Libya has oil reserves of 46.4 billion barrels, the largest in Africa.
The rebel alliance that drove Gadhafi from power in an eight-month revolution in 2011 has splintered and several militias, based on particular clans and regions, remain heavily armed.
They have repeatedly clashed with each other and the new interim government, the Western-backed National Transitional Council.
It was plunged into crisis this week when mass protests broke out in Benghazi over the close ties some NTC officials had with Gadhafi's regime.
Gadhafi loyalists have reappeared recently and fought gun battles with NTC forces. The marauding militias, vying for influence and power in the post-Gadhafi era, have become the biggest threat to security and stability as the NTC struggles to exert its authority.
The militias are scaring foreign oil companies into delaying the return of their technicians who are vital to keeping the oil industry functioning.
"We're now between two bitter options," NTC Chairman Mustafa Abdel Jalil declared in Benghazi recently. "We deal with these violations strictly … or we split and there will be a civil war."
The combination of Libya's location on the southern shore of the Mediterranean and its "sweet" oil -- light and low in sulfur content, which makes it easy to process -- has made it attractive to consumers, particularly refineries in carbon-conscious Europe.
And with Europe facing the loss of around 500,000 barrels of Iranian oil a day following the European Union's decision Monday to impose an oil embargo on Iran over its contentious nuclear program, Libyan oil is all the more attractive to EU states.

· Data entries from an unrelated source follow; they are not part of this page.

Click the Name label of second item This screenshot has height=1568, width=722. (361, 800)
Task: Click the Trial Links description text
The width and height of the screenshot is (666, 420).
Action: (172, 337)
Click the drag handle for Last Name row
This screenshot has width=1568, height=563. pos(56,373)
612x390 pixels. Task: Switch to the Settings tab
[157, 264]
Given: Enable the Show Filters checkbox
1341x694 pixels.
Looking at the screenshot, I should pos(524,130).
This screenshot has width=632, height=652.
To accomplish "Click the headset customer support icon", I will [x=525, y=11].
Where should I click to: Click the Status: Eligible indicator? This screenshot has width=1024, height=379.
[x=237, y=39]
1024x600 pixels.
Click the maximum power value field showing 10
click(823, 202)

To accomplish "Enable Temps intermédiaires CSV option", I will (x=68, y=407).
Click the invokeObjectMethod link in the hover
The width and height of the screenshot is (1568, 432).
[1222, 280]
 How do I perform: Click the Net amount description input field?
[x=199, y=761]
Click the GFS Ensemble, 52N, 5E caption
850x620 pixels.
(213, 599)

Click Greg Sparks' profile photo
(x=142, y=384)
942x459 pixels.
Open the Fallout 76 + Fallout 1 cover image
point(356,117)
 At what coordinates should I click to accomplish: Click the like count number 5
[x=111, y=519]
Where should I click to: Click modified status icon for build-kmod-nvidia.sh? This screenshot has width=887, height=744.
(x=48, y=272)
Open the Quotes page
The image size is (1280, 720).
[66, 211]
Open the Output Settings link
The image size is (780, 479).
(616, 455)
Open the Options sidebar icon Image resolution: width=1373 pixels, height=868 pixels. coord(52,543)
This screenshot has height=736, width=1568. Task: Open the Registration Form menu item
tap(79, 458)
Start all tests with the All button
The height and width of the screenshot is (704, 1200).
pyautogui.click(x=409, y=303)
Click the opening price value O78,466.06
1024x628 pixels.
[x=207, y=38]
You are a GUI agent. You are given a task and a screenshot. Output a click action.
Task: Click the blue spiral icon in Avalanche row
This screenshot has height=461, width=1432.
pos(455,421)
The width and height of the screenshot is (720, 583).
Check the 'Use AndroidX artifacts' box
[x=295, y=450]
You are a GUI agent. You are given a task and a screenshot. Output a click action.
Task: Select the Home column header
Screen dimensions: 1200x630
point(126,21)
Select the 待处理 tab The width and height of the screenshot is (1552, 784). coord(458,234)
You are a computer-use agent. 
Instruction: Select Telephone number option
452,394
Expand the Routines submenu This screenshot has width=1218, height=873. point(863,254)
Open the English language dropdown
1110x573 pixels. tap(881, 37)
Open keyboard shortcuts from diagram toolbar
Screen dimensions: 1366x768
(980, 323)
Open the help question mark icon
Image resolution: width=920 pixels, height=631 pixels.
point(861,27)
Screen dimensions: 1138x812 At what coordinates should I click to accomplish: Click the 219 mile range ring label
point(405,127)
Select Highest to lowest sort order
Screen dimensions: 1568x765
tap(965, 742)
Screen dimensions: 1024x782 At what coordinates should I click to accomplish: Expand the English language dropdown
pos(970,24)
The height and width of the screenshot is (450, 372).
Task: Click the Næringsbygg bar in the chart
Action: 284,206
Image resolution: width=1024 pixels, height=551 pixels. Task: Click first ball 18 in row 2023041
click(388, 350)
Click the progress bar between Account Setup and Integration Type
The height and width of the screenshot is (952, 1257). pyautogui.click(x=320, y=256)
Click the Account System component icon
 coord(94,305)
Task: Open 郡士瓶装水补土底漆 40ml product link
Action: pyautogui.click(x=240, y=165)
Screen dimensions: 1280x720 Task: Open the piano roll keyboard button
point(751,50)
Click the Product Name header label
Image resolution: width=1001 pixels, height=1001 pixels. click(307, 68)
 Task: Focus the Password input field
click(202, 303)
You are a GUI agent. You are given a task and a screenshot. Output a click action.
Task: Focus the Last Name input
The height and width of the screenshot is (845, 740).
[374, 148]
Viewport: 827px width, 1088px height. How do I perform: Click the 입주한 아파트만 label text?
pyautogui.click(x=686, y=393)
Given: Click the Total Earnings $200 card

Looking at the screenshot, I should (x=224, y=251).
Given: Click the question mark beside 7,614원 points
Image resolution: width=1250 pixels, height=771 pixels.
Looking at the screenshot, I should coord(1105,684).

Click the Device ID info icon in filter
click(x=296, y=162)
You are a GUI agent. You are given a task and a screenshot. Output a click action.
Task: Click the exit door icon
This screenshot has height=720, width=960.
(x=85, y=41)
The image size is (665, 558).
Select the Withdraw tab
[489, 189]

"In the light of Iran's threatening stance over the Strait of Hormuz … the relative strategic value of Libyan crude is increased, given its location outside the gulf," Oxford Analytica noted.
Tehran has threatened to close the narrow, 112-mile strait at the southern end of the gulf through which one-fifth of the world's oil supply passes daily, if the United States and the EU enforces the oil embargo.
U.S. President Barack Obama approved a campaign to choke off Iran's oil exports, which supplies some 80 percent of its state revenues, on Dec. 31.
When Gadhafi was toppled, oil production had fallen from the pre-conflict level of 1.6 million barrels per day to less than 100,000 bpd. Since then the Libyans have built that back to 1 million bpd, months earlier than expected.
Industry analysts say raising production further could prove to be technically challenging, even though output was 3 million bpd before Gadhafi seized power in 1969 and ran down the industry.
"The unstable security situation and weak central government are also likely to hinder the recovery," one commented.
"Foreign oil companies will also face uncertainty over possible changes to existing contracts and modification to the oil law until an elected government takes over," Oxford Analytica noted.